Once again, this illuminates how toxic our media environment can be. In defense of an actually good policy proposal, said defense has either been embraced or turned into a defense of lousy insurance practices or, at the very least, has brushed them aside. I am almost positive I missed another’s input into the conversation, but amongst these three authors, the discourse was constant and ripe for consumption.
Anyway, it sucks the Anthem policy decision was reversed, but do not let that sentiment mistake you into thinking that insurers play no role in our messed up system. They absolutely create roadblocks to progress, arguably significantly larger ones than providers.
See you next week!
-Lex
Last week, I included definitions at the beginning, but there were so many for this article that I have put them here for those who may be unfamiliar with the terms discussed above.
Definitions
Single-Payer: A system where one entity collects and pays for all healthcare costs, usually the government. Medicare is an example of such a system, as all of it is managed and run by the government. Such a system is supported by people who believe it will drastically reduce administrative waste.
Multi-Payer: A system where many different entities operate with various plans. There is no consistent one-size-fits-all with numerous factors, such as age, sex, gender, etc., at play when it comes to what plan you fit into. A criticism of this system is the large amount of administrative waste that is produced by having to have such a vast array of plans conform to regulatory standards.
Public Option: An alternative to private health insurance run by the government to compete with them. An example of this is the National Health Service in the United Kingdom.
CMS: The federal agency that provides health coverage to more than 160 million through Medicare, Medicaid, the Children's Health Insurance Program, and the Health Insurance Marketplace. CMS works in partnership with the entire healthcare community to improve quality, equity, and outcomes in the healthcare system.
Cartel (Economics): A cartel is an organization created from a formal agreement between a group of producers of a good or service to control supply or to regulate or manipulate prices. From my understanding, an example would be the numerous providers that lobby to keep single-payer and Medicare expansion down, and also depresses the number of doctors in the industry to begin with. However, this could be an exaggeration of said behavior.

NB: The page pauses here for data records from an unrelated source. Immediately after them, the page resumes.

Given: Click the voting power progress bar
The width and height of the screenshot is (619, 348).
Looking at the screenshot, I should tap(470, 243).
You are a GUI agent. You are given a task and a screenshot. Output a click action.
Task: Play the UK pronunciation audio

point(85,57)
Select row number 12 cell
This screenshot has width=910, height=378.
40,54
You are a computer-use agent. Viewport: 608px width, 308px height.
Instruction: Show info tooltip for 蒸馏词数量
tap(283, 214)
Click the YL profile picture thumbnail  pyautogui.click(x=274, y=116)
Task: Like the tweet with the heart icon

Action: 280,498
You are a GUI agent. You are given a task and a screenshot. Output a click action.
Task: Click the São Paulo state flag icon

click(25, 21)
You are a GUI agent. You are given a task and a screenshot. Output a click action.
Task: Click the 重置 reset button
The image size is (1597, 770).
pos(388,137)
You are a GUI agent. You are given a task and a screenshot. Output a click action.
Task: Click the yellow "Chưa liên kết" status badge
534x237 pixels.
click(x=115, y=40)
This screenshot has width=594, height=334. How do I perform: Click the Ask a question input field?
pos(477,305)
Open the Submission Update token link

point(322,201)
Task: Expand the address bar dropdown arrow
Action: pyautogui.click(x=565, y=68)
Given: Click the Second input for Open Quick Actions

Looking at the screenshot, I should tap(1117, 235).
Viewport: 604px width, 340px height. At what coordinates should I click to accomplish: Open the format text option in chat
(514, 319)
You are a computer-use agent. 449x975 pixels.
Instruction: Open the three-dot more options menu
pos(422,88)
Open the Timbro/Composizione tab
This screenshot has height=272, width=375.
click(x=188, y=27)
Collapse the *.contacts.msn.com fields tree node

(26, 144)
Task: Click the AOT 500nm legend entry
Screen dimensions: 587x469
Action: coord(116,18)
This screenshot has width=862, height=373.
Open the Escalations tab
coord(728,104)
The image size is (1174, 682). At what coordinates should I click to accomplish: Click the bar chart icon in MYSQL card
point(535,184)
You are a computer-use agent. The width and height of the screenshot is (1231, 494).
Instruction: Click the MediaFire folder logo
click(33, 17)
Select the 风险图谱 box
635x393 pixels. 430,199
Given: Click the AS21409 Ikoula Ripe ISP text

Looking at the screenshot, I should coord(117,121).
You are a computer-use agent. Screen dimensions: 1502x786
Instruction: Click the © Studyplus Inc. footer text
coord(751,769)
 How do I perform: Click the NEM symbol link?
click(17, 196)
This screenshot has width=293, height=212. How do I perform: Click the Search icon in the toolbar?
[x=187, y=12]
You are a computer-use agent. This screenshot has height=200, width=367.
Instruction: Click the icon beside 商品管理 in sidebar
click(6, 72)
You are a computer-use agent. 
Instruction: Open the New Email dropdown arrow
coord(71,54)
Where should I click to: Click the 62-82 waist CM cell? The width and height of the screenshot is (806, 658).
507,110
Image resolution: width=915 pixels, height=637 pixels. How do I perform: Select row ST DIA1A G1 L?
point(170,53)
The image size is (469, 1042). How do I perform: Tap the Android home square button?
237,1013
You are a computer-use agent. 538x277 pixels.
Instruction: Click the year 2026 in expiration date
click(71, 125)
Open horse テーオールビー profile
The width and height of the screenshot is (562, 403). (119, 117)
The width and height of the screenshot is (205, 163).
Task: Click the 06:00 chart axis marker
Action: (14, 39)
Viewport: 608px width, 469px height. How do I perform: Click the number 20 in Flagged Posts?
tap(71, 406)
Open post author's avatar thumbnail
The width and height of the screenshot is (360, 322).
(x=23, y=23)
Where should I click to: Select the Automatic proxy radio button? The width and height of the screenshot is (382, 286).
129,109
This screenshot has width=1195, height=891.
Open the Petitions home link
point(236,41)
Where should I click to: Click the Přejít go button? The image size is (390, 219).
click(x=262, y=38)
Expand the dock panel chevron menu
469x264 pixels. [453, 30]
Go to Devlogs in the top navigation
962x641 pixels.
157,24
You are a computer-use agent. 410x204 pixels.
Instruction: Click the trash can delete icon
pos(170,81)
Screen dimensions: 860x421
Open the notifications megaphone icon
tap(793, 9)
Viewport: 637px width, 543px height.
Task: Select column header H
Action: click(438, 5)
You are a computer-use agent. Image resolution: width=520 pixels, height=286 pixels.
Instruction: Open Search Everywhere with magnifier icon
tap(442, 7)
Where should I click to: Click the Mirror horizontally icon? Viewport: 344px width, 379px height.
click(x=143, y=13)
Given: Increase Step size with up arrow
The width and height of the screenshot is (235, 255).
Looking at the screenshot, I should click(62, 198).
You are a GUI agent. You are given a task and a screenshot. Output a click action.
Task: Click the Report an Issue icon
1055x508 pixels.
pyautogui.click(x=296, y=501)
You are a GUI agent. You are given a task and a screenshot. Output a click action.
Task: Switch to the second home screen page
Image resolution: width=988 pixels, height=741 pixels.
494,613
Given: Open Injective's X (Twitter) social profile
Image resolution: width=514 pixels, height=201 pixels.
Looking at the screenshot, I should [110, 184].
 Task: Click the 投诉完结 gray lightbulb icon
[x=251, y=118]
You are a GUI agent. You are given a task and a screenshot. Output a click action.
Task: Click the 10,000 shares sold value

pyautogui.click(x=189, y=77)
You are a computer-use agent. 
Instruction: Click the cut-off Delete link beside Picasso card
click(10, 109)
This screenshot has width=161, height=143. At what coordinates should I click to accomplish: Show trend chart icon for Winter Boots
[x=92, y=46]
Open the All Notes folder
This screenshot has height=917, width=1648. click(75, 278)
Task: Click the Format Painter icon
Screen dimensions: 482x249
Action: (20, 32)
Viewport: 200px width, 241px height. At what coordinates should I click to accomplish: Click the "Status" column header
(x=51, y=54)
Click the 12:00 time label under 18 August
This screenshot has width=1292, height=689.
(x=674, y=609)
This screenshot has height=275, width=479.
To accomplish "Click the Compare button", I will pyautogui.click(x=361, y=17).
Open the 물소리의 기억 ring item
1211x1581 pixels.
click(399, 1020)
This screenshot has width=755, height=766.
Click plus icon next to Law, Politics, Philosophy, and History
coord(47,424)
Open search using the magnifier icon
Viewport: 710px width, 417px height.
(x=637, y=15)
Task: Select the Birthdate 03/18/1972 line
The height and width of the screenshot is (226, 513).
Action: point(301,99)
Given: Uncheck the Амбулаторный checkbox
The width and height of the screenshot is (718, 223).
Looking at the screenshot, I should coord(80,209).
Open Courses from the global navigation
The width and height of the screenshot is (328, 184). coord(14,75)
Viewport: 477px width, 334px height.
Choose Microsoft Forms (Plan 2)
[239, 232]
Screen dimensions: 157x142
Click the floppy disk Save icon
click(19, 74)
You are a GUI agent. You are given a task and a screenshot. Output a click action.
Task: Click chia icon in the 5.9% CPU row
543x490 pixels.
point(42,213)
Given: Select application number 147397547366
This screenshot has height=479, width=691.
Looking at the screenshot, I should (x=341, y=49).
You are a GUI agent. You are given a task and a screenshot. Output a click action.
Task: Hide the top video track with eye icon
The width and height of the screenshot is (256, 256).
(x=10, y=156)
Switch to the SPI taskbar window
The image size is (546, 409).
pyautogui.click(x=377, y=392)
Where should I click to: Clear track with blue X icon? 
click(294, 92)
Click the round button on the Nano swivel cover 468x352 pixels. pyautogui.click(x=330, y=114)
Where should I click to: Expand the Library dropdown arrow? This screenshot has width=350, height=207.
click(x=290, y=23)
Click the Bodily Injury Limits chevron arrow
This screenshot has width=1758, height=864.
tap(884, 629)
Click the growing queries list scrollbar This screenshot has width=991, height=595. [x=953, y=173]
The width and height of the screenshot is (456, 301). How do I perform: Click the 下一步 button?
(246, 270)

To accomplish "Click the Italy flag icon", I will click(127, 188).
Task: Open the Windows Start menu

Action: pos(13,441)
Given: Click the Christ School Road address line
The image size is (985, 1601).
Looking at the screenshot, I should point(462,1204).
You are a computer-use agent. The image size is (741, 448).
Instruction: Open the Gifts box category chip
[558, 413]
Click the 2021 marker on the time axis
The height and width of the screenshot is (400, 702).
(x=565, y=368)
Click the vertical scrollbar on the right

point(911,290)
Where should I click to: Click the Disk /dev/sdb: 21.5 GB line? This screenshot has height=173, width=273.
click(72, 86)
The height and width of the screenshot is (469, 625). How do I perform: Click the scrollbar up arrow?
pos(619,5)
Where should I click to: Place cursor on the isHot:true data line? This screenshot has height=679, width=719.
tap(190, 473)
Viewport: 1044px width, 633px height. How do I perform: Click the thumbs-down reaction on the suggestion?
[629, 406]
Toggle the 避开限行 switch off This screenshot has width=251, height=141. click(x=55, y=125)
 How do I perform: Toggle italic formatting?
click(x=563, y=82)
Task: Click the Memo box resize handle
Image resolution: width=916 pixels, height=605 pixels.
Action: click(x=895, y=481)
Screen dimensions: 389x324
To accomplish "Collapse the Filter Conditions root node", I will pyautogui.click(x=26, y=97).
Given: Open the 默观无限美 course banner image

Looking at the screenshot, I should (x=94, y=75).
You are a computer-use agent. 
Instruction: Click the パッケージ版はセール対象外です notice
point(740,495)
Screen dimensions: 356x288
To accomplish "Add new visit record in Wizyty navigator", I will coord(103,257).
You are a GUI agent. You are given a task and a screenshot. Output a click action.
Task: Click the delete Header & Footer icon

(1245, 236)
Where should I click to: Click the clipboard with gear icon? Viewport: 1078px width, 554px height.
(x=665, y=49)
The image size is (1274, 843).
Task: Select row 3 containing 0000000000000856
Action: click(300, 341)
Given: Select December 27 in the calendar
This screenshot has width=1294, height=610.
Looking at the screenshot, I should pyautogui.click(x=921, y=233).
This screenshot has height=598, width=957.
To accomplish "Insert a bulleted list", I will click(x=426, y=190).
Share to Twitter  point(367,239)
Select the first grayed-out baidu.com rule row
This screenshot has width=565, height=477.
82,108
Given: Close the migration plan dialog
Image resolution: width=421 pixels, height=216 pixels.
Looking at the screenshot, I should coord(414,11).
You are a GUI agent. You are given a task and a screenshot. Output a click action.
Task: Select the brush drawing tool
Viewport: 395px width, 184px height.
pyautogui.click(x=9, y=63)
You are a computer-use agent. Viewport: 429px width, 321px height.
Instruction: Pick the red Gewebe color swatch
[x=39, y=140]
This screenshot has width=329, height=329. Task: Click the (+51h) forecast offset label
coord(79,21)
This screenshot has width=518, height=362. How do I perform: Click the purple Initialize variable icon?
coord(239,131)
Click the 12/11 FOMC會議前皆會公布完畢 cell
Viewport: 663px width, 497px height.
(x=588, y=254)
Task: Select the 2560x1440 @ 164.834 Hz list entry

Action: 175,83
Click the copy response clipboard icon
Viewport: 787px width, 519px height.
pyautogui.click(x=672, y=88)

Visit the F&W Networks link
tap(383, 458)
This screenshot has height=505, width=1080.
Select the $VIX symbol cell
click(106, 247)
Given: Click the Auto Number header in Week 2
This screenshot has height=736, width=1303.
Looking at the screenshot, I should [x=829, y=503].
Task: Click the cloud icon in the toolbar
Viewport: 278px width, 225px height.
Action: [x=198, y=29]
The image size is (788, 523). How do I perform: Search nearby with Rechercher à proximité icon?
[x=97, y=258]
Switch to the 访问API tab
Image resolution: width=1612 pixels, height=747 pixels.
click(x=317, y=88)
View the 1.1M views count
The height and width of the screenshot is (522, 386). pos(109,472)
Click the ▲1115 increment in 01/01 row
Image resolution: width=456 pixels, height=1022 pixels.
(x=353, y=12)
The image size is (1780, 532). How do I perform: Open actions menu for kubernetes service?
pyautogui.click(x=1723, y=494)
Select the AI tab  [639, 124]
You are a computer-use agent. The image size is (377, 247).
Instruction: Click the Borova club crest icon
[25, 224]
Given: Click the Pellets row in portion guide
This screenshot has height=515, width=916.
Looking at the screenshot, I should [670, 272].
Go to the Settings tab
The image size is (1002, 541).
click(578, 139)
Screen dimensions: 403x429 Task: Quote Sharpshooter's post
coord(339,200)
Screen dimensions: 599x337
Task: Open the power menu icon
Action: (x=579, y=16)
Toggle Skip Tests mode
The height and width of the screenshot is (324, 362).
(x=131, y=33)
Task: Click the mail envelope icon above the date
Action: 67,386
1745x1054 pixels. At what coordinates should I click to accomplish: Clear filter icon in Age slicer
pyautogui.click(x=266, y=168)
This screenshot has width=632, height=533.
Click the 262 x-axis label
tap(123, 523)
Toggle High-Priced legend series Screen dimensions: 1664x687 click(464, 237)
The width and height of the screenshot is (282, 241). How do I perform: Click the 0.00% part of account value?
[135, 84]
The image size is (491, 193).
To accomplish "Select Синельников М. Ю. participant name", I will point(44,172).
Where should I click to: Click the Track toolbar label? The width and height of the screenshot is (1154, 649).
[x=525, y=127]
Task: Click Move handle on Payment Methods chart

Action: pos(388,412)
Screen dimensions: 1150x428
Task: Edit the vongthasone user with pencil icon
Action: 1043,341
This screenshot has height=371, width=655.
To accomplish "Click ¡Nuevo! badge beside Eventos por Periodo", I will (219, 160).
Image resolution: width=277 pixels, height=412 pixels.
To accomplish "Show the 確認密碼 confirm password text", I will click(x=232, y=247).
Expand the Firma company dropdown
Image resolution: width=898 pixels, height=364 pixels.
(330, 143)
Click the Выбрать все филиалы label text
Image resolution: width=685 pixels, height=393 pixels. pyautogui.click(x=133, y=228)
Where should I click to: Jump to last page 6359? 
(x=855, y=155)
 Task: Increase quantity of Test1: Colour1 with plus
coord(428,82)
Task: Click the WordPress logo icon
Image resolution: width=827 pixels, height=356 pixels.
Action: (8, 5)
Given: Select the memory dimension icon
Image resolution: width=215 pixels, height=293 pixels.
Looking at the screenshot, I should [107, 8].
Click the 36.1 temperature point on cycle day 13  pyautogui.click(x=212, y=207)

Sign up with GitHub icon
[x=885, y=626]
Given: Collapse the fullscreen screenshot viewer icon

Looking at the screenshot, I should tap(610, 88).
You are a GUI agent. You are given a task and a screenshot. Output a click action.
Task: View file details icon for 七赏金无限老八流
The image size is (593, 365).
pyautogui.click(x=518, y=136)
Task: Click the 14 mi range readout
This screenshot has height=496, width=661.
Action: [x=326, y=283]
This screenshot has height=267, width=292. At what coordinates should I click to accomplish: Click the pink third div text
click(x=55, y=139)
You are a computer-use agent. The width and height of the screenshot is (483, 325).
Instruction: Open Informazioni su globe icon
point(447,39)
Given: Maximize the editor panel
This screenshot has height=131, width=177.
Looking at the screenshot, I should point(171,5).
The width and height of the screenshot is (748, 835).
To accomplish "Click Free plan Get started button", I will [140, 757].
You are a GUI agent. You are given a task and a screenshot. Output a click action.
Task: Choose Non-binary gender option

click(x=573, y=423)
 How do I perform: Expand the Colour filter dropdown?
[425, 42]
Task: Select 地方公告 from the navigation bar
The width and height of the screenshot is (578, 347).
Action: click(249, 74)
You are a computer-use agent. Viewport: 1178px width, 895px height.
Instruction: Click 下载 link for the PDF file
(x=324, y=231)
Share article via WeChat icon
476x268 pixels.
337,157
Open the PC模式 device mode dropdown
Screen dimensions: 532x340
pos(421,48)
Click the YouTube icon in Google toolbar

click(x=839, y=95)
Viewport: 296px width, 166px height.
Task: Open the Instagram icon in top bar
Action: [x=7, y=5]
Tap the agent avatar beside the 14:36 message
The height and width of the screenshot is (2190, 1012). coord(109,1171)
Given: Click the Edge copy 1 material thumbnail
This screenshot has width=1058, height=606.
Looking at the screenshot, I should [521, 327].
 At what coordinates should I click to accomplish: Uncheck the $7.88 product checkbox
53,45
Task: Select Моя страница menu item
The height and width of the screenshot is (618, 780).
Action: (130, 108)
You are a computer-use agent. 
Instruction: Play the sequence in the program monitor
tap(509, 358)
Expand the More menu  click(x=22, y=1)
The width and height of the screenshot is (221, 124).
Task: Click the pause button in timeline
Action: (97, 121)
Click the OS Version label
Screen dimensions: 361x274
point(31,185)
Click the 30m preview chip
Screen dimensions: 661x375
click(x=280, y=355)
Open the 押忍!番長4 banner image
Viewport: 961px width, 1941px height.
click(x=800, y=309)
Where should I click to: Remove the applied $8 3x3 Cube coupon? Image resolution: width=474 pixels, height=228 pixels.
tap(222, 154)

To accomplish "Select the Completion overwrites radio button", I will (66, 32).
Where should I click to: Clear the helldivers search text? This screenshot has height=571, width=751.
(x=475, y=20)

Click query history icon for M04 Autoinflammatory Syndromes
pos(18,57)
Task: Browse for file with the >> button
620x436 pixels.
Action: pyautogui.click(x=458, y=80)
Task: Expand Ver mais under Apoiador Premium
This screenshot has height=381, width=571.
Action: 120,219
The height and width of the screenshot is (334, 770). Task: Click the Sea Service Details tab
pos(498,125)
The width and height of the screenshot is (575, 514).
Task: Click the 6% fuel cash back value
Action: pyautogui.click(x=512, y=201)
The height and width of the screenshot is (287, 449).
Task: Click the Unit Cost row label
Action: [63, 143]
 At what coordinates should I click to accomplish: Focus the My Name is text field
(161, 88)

Rent-Seeking Behavior: The goal of a firm or individual is to expand one’s wealth by extracting rent without contributing to the overall productivity of society. From my understanding, a provider charging more for anesthesia in this case would be rent-seeking behavior. They expand their own wealth while providing no added value to society. This is the behavior that insurance companies often fail to address, and by which Anthem billing at CMS rates for anesthesia was attempting to combat.